Great adventuring! I’ve been following and enjoying all your All The Adventures posts, but I’ve skipped the Voodoo Castle ones (even though I’m commenting here!) to avoid spoilers because it sounds like an intriguing game. I’m hoping I might even get round to playing it one day.
Thanks! The next Scott Adams game (The Count) has a really interesting setup so might be good to play as well.
This was the second text adventure I ever won (after Pirate Adventure, both on the TI-99/4A). I liked it much more, exactly because of the better story. It was also this game that made me realize that it would be good to have a parser that could understand more than two words per command. Figuring out how to give Count Cristo a lucky charm was difficult.

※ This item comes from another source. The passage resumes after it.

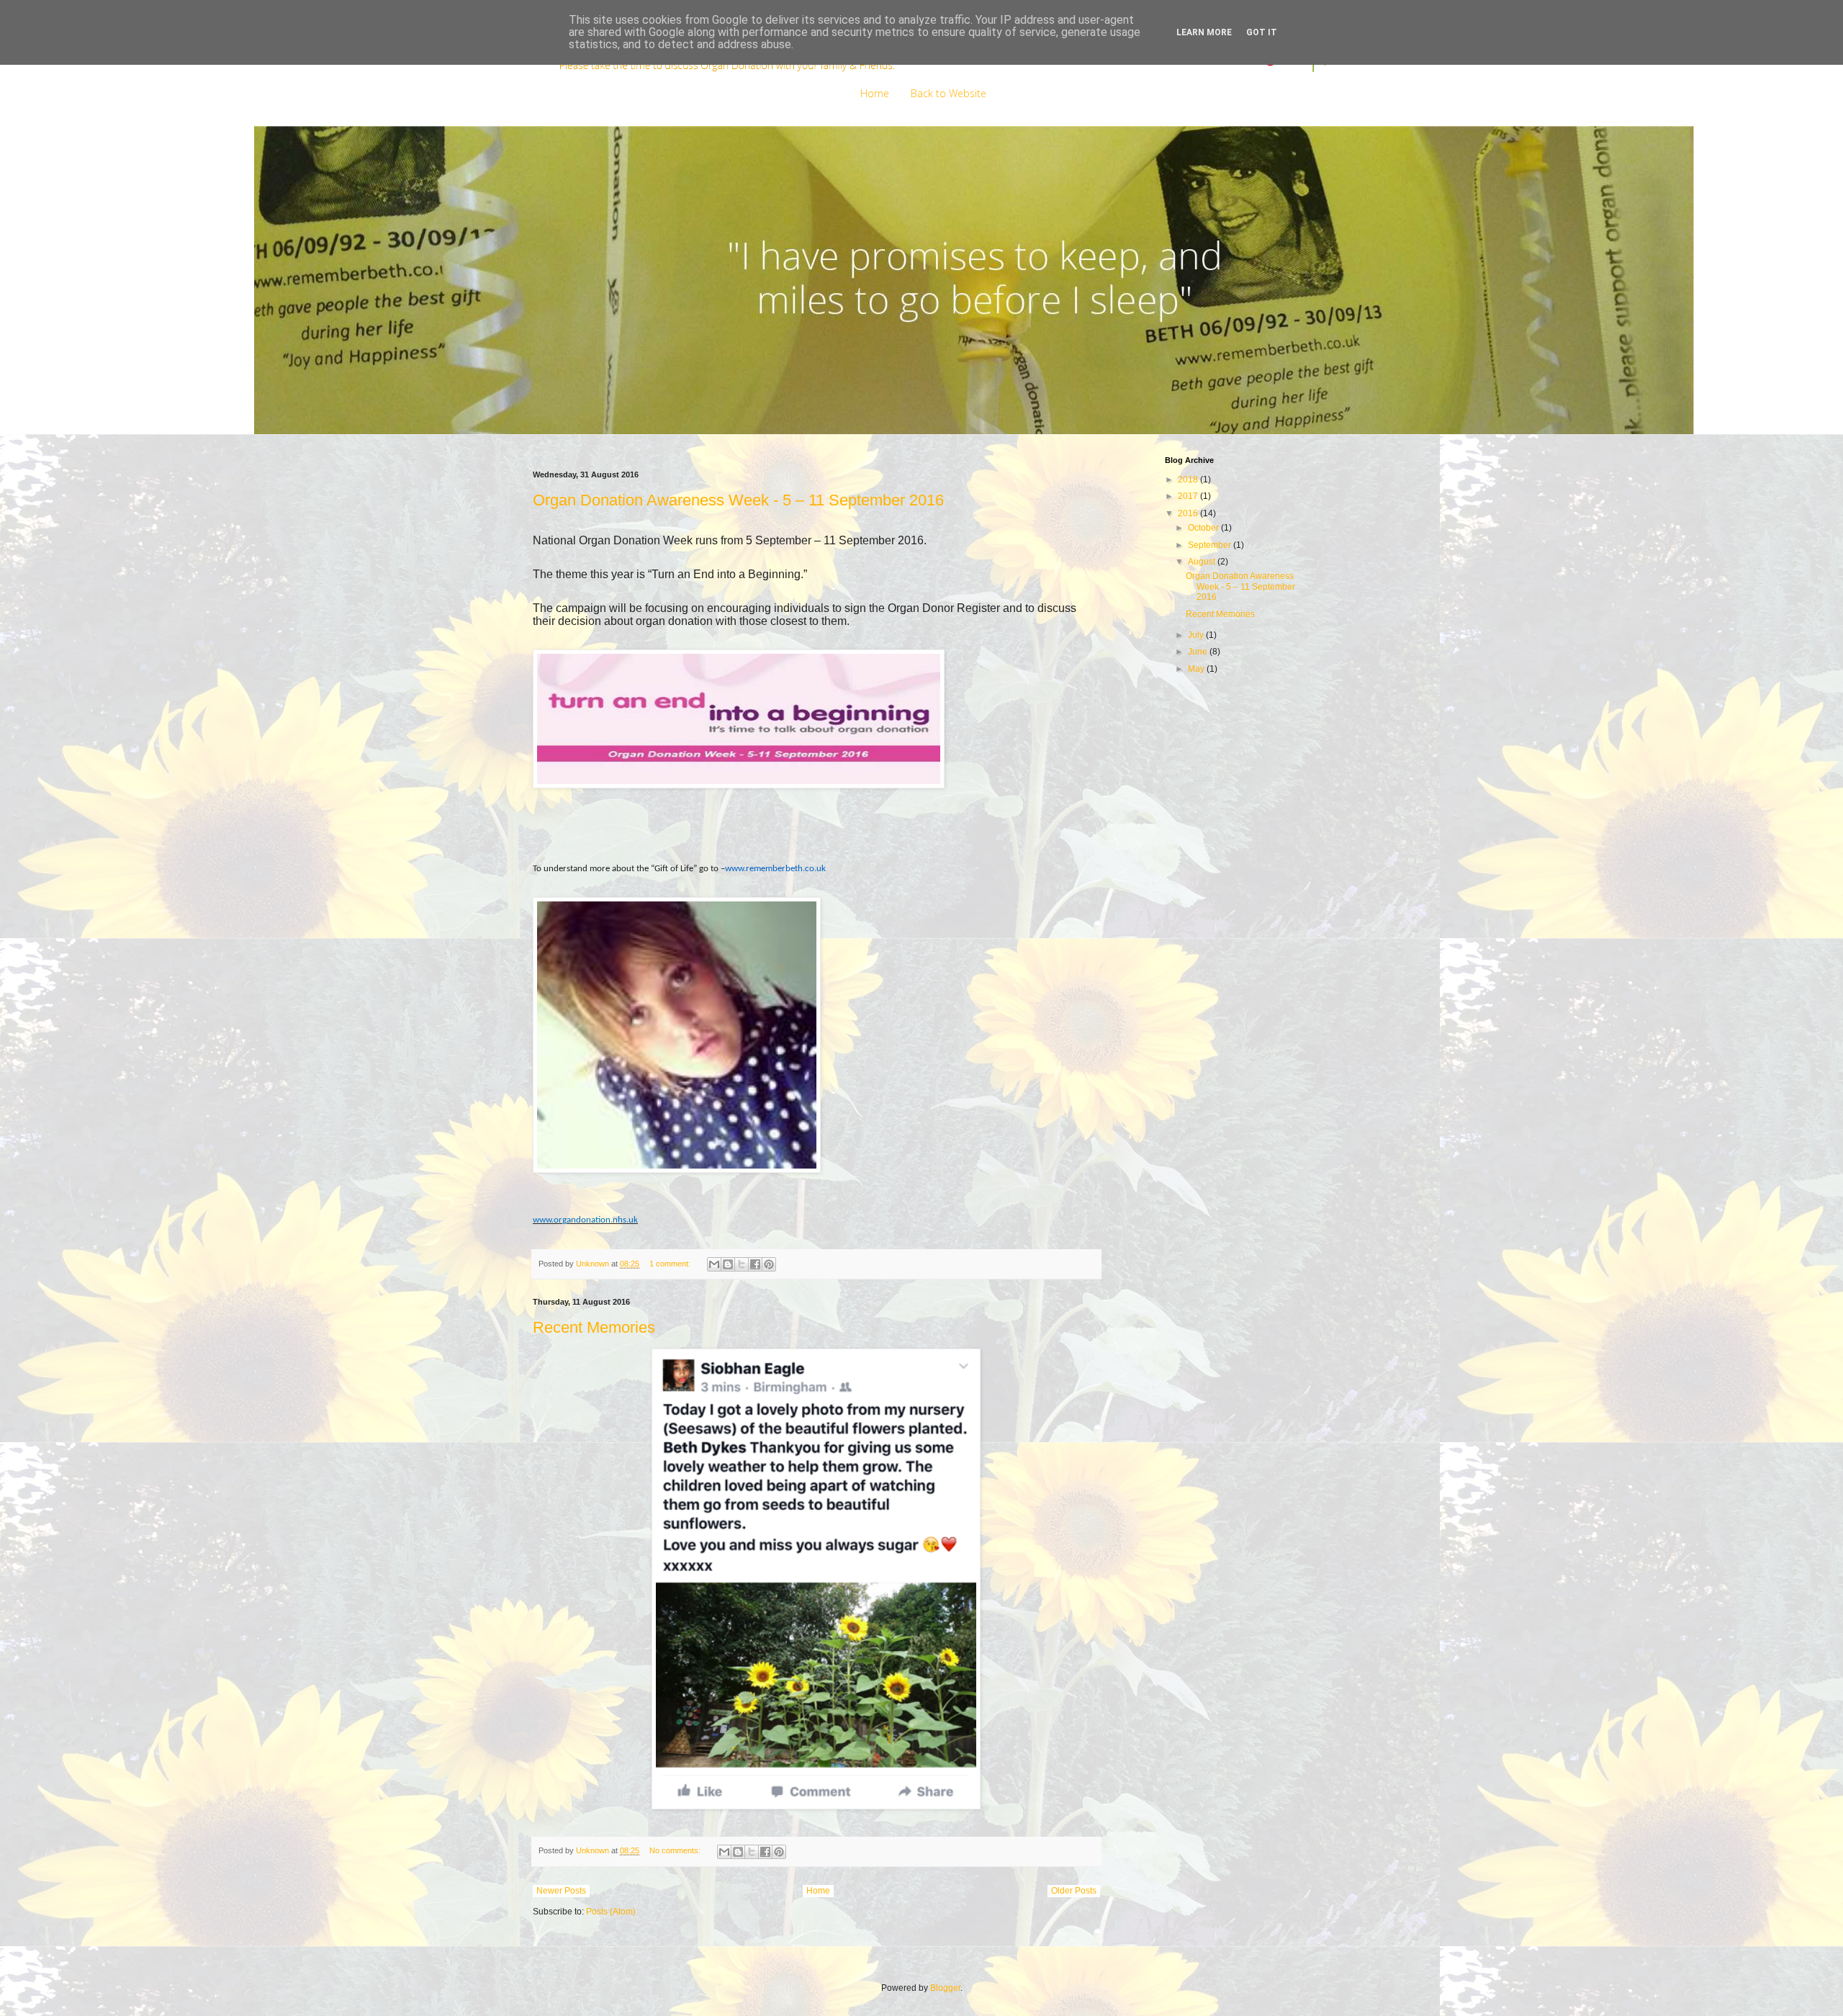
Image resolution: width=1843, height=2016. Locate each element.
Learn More (1204, 32)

This is a circumstance where playing games in chronological order helped; Secret Mission had the same issue where you had to BREAK WINDOW and then type WITH RECORDER but the game was very explicit about the syntax in that case.
Definitely the two word parser was showing its cracks even at the time.
I’m guessing the randomly captialized A’s might be a side effect of the machines they developed the adventures on.
Both the original Apple II, and the TRS-80 Model I, were uppercase-only. (The TRS-80 Model III, which I think Jason’s emulators are modeled on, has both upper and lowercase — but it didn’t come along until the middle of 1980.) You could still TYPE lowercase letters on these early machines in some circumstances, and this would give you a different ASCII code if you were typing text, but both uppercase and lowercase ASCII letter codes were rendered on the screen in uppercase. So an “A” and an “a” both looked like “A” and you couldn’t tell them apart.
If Alexis had done some of the text coding on one of these uppercase-only computers, she would’ve had to control upper-vs-lowercase by holding down the Shift key at the right time and hoping the computer read her input correctly, because she wouldn’t have gotten any visual feedback.
trs80gp wasn’t out yet when I played this.
These days I usually use trs80gp set in Model III mode but I have done a little in Model I (like Domes of Kilgari, the “sequel” to Death Dreadnaught).